High court notice to Haryana on plea challenging bond policy for MBBS students
The Punjab and Haryana high court on Thursday put Haryana government on notice on a plea seeking quashing of bond policy notified on November 6 by the state government for MBBS students.
The petitioner, Harlove Singh Rajput, sought reconsideration of policy by the state or stay on the same, pending petition in high court. Besides, seeking quashing of the policy.
The state’s response has been sought by February 11.
The fee in public medical colleges has been raised to ₹10 lakh per year from around ₹50,000 per year. With this, a student seeking admission in an MBBS course will have to pay ₹40 lakh for the four-year course. In order to incentivise doctors to opt for Haryana government medical service, the state government on November 6 came out with a policy which states that candidates selected for MBBS degree course in government medical colleges need to execute an annual bond for ₹10 lakh minus the fee at the start of every academic year.
The candidate can pay the entire bond amount without recourse to the loan or the state government will facilitate them for availing an education loan for this amount. As per the policy, the government will repay annual installments of the loan if the candidate obtains employment with the state government.
The public interest litigation says the policy is not in commensurate with the spirit of the constitution.

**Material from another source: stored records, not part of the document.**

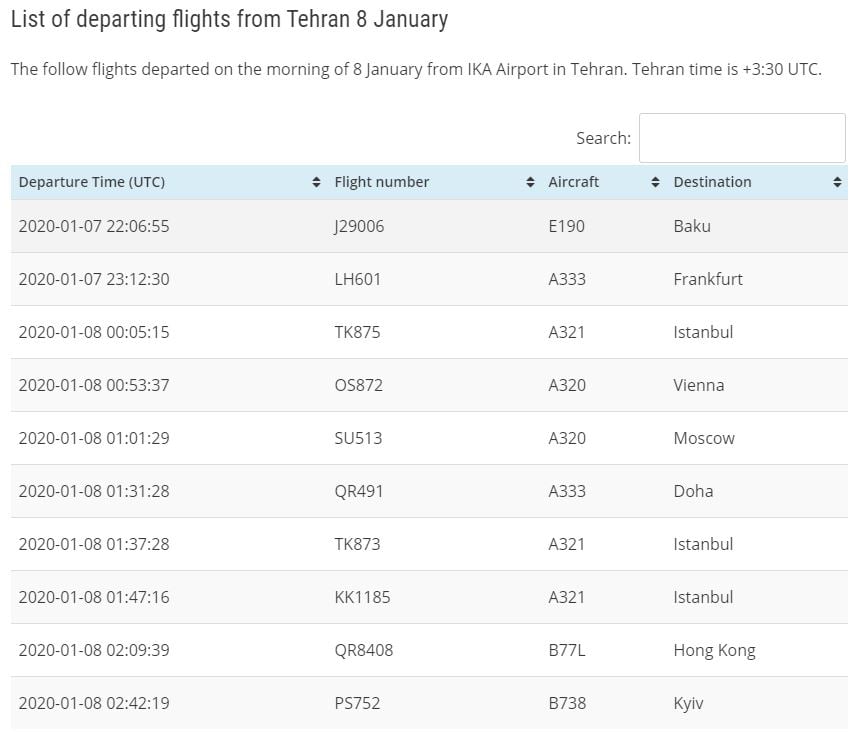856x733 pixels.
Task: Click the Vienna destination cell
Action: pyautogui.click(x=698, y=385)
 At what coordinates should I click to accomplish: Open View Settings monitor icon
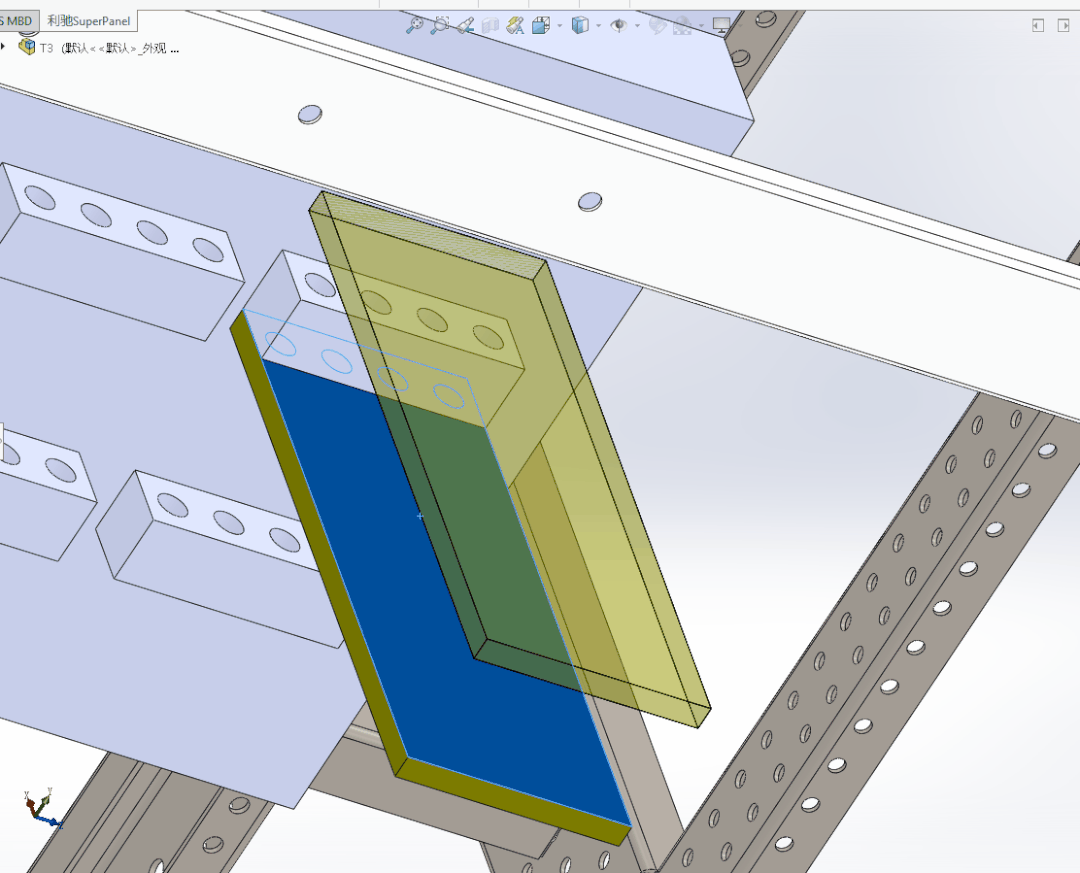click(721, 26)
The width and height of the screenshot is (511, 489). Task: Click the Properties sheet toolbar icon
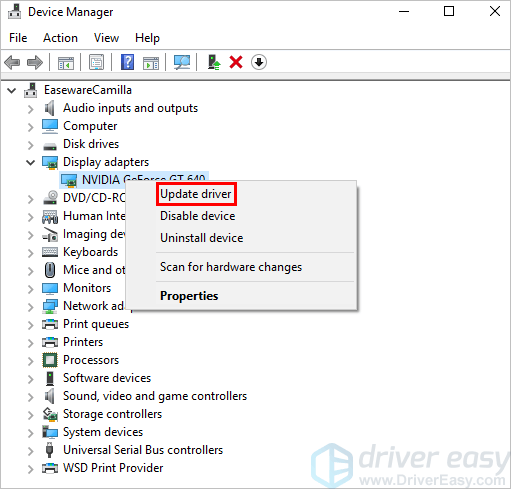[x=97, y=62]
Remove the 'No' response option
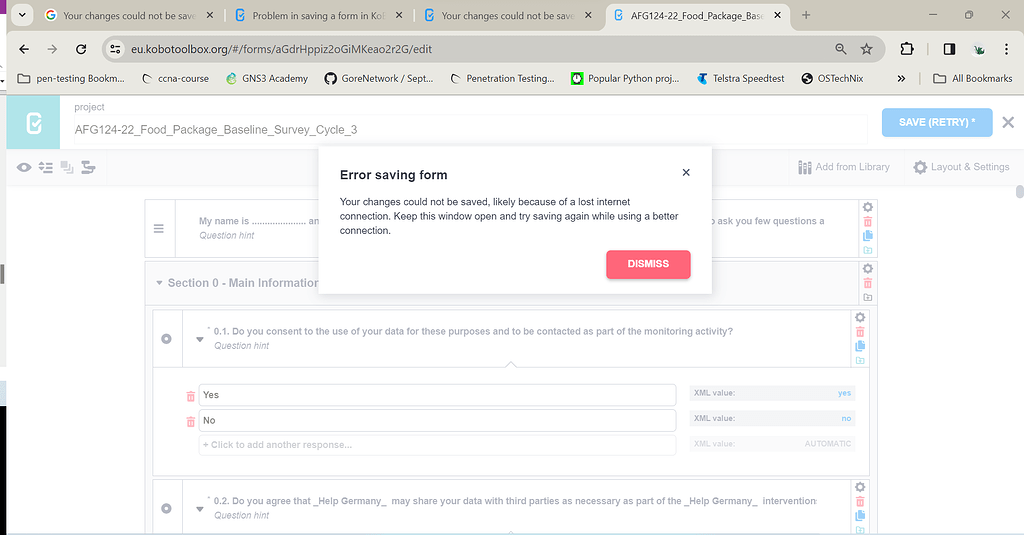 click(x=191, y=421)
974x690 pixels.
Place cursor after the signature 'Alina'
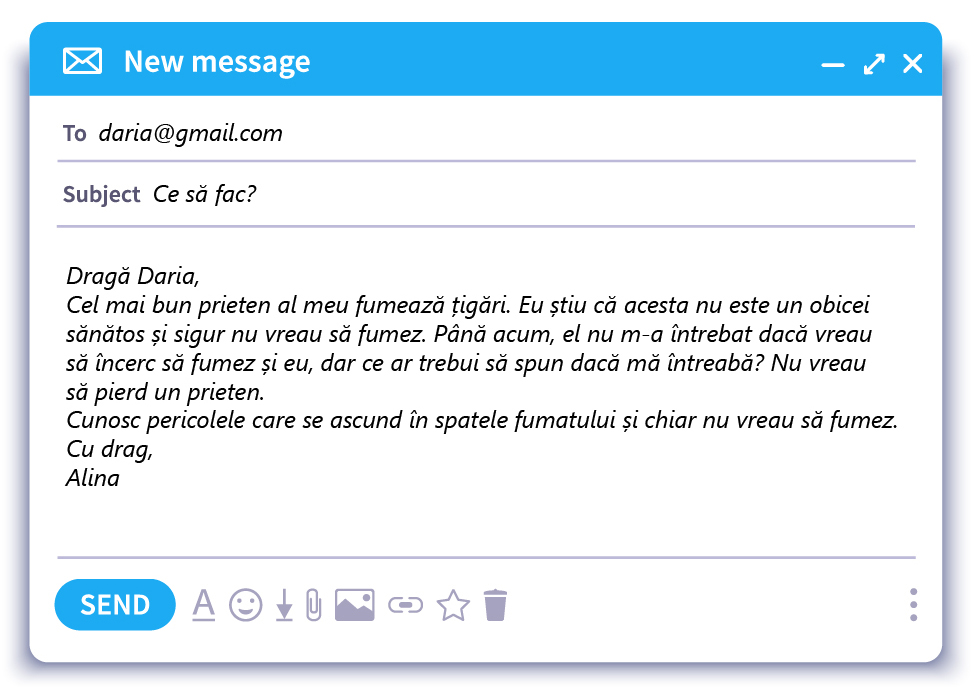tap(122, 478)
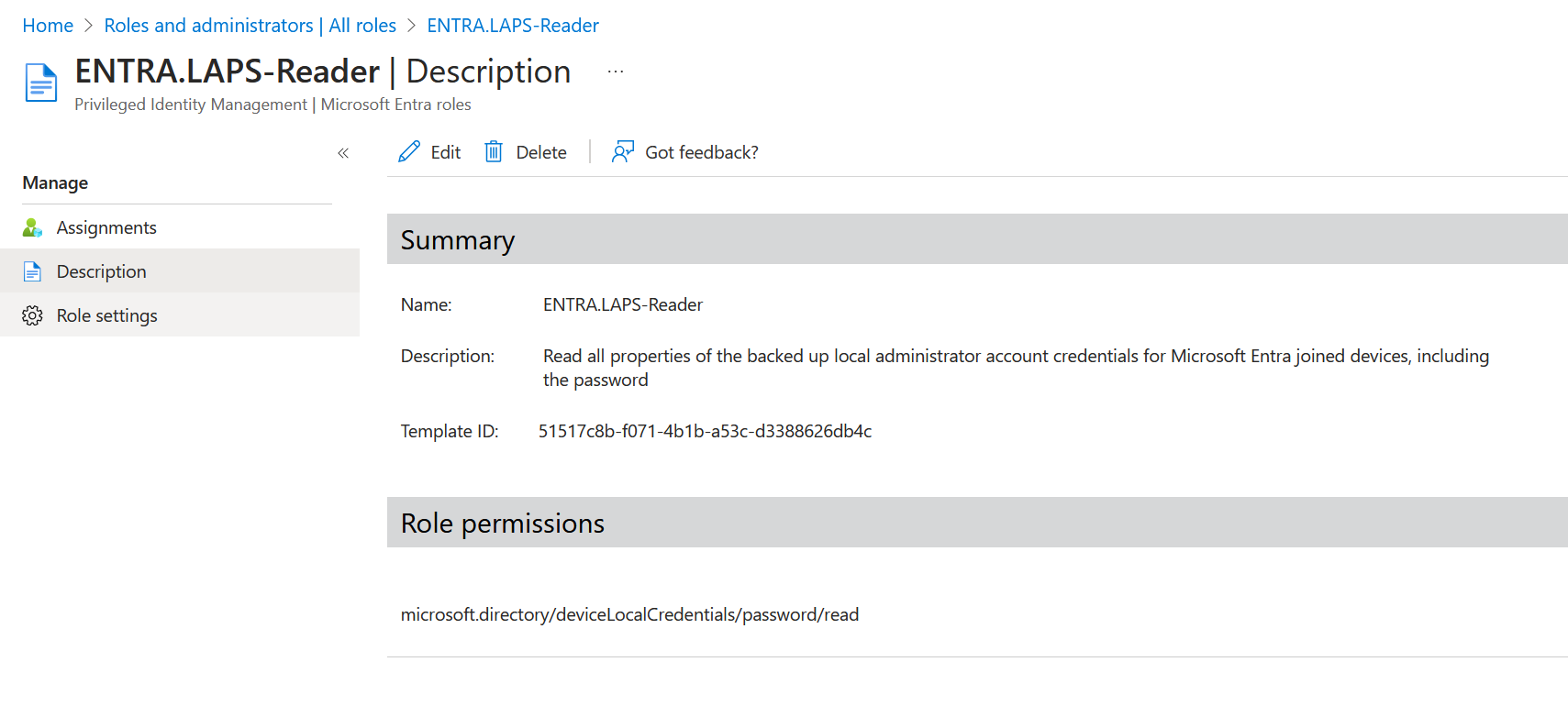Select the Description document icon in sidebar
This screenshot has height=717, width=1568.
coord(32,271)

It was argued that that state says it would not be under obligation to provide employment. The policy has neglected the objective of providing subsidized education to meritorious students whereby money is being preferred over merit. By this way, the noble profession will be available only for the rich and irrespective of the merit/ rank / score secured by a candidate in NEET, it was argued. It says the government will not be able to provide employment to all the doctors. Hence, it is clear that the burden of ₹36 lakh along with its 5 year interest will be imposed over the shoulders of MBBS graduate, the court was told.